## [Listed records]
————

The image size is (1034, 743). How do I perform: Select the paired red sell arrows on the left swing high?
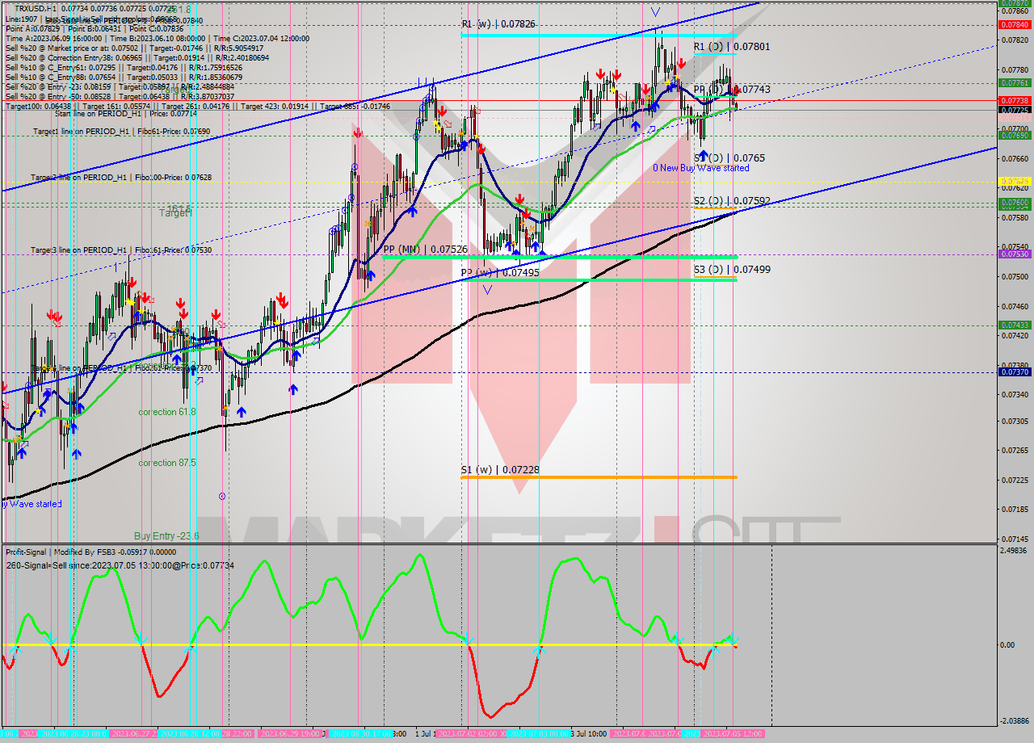pos(55,316)
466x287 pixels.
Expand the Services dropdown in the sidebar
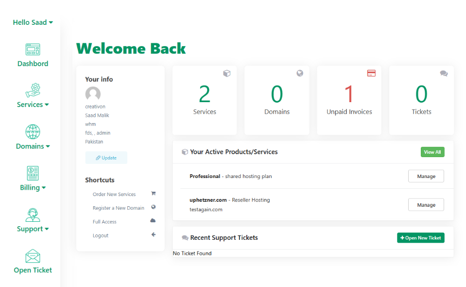point(33,104)
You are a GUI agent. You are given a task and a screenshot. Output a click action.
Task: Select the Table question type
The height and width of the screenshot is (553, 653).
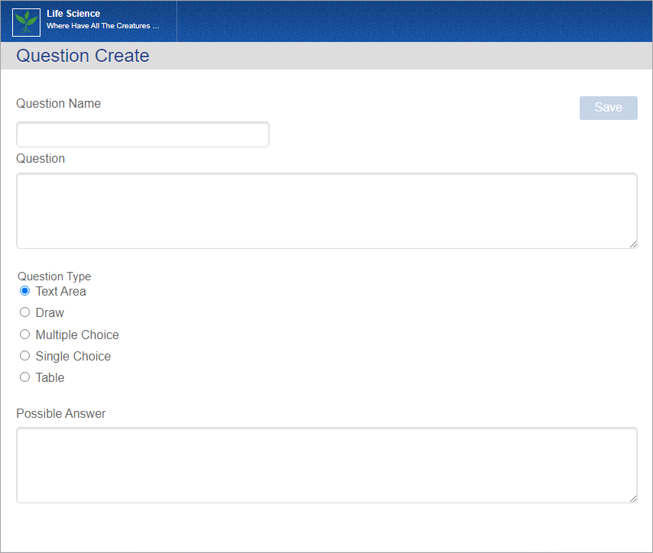(24, 377)
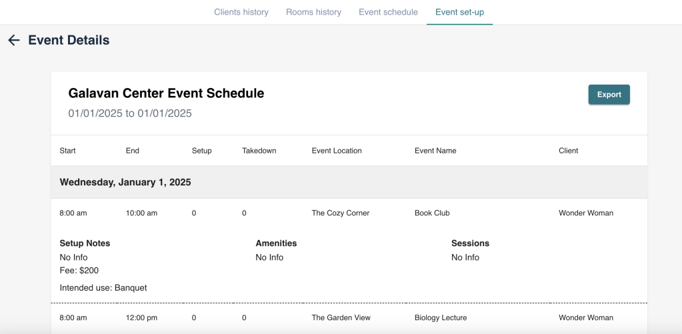Click the back arrow beside Event Details
Screen dimensions: 682x334
click(14, 41)
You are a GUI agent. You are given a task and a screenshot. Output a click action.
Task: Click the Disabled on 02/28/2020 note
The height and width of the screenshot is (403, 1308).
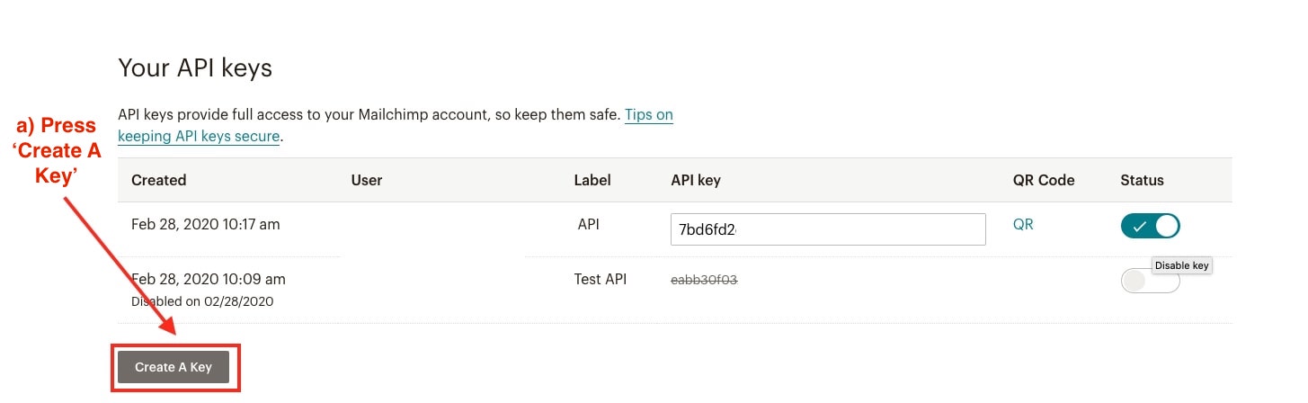(202, 301)
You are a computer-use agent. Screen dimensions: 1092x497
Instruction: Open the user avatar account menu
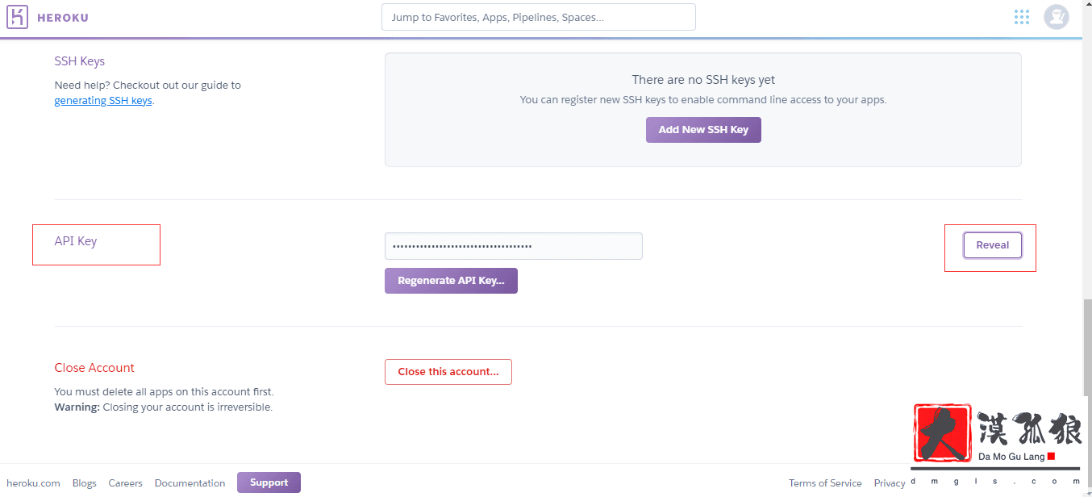coord(1056,17)
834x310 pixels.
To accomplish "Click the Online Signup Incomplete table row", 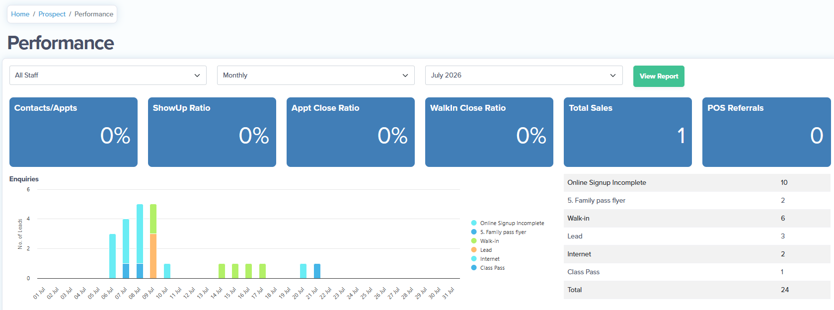I will pyautogui.click(x=697, y=183).
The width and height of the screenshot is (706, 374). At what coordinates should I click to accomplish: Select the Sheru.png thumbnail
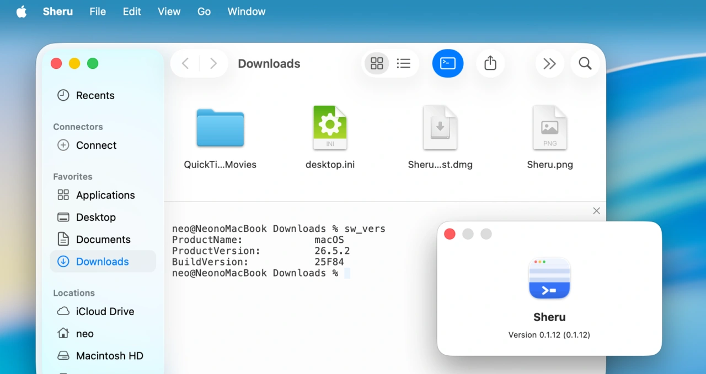coord(550,138)

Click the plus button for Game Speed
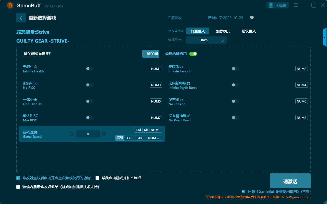(104, 134)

————

## [Problem to work on]
Starting with the first line of the records above and stopping after the line containing "You are a computer-use", repeat every line exactly and leave out the pictures.

## [Solution]
The image size is (1034, 743). How do I perform: Select the paired red sell arrows on the left swing high?
pos(55,316)
466x287 pixels.
Expand the Services dropdown in the sidebar
point(33,104)
You are a GUI agent. You are given a task and a screenshot. Output a click action.
Task: Select the Table question type
The height and width of the screenshot is (553, 653).
(24, 377)
Click the back arrow beside Event Details
Screen dimensions: 682x334
click(14, 41)
You are a GUI agent. You are given a task and a screenshot. Output a click action.
Task: Click the Disabled on 02/28/2020 note
The height and width of the screenshot is (403, 1308).
(202, 301)
You are a computer-use agent. Screen dimensions: 1092x497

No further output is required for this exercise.